Many people queried before we left the UK why we were heading to one of the biggest growing economies in the world to look after abandoned disabled children. Shouldn’t the government be doing that? Well reading the book about the journey of ICC shows just how much more complex the situation is than that.
“He [David] understood then that his belief that every human life was precious and of value was an alien concept in China. The nation had experienced centuries of war and disruption followed by a population explosion because of the general improvement in health and security across the country after the Communist takeover in 1949. This had led to the introduction in 1980 of the one-child policy, which caused many unintended consequences. The Communist philosophy that the individual was subservient to society, combined with the state taking responsibility for welfare, had given rise to abandonment on a scale that no country before had ever experienced.
China’s population had exploded because rural families were used to a high mortality rate and would keep having children until they had enough boys to work the land and take over the farm. Too many extra births led to a tidal wave of abandonment. “Nobody foresaw the impact of girls and disabled children dumped on a welfare system that could not cope.
“Why doesn’t the government try to stop abandonment?”
“They do. It’s illegal!” Kit Ying replied.
David thought back to the family-planning posters that he had seen around the city, which even back in the early 1990s would show a mother, father, and baby girl –never a baby boy. Even then the government was trying to strengthen the value of baby girls. However, it was fighting deep cultural beliefs. Despite the government genuinely wanting to stop abandonment it was clear that both society and government found it easy to allow babies to just disappear.”
Excerpt taken from China’s Oasis: Love, Hope and Opportunity for the hidden children of China by Richard Harris and David Gotts.
I want to make it abundantly clear now that Matt and I are very normal, imperfect flawed, human beings. It’s easy to see someone moving abroad to volunteer and put them on a pedal stool. But we are just people. If this was decades ago when we couldn’t instant message around the world and video call our families regularly back home would we be away for this long? I don’t know to be honest. This sort of thing is easier now than it has ever been. Whilst we’ve been travelling over the past 6 months I have video called my parents most weeks! The only country it was really a problem was in the more remote areas of Indonesia we visited.
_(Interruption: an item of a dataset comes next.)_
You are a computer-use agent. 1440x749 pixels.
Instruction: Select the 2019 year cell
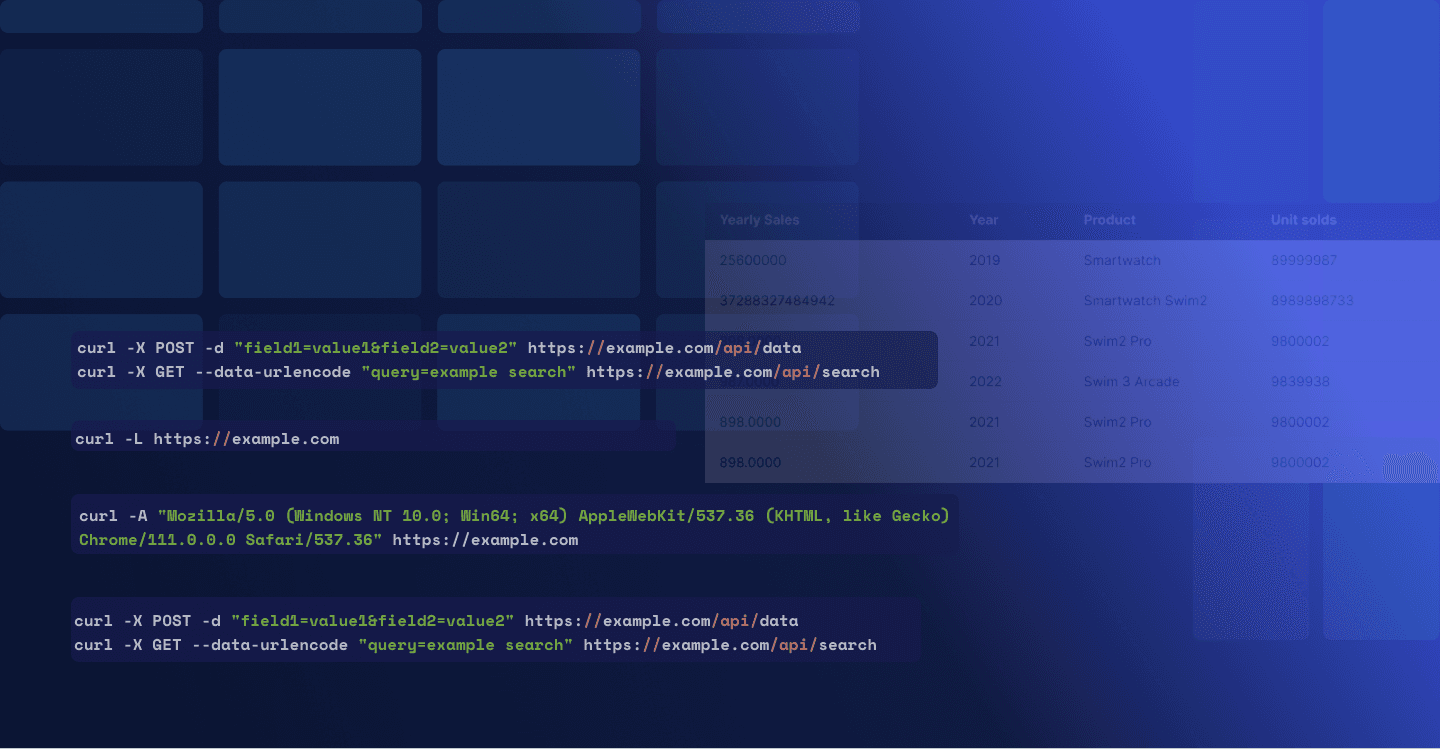pos(984,260)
What we will be doing will be tough but we truly believe that this is what we have been called to do. Today I have been reading my Bible and where it says in Corinthians 12 (verse 9):
But he said to me “My grace is sufficient for you, my power is made perfect in weakness.” Therefore I will boast all the more gladly about my weaknesses, so that Christ’s power may rest on me.
Basically we believe that it is in our weakness that we are dependent on God so He can be strong for and through us. So whilst we are anxious, worried and feeling inadequate we still have faith because it is only by knowing and following God’s plan that we are even here and He will not let us falter.
We will make many mistakes along the way, will blunder along trying to learn Chinese and try in any way we can to be a blessing and helpful to these kids and the work going on here.
As it is charity work & we will be working closely with vulnerable children we will be updating people about our work via newsletters. We will continue to update this blog for tips on living in China & Changsha in particular! It probably won’t be as regular though.
After China our hope is to do more travel about the America’s (if we can afford it!) so expect more country by country posts in the future!
It’s been an amazing 8 months so far this year. It’s been amazing to share our journey so far on here. We look forward to sharing more with you as time goes on!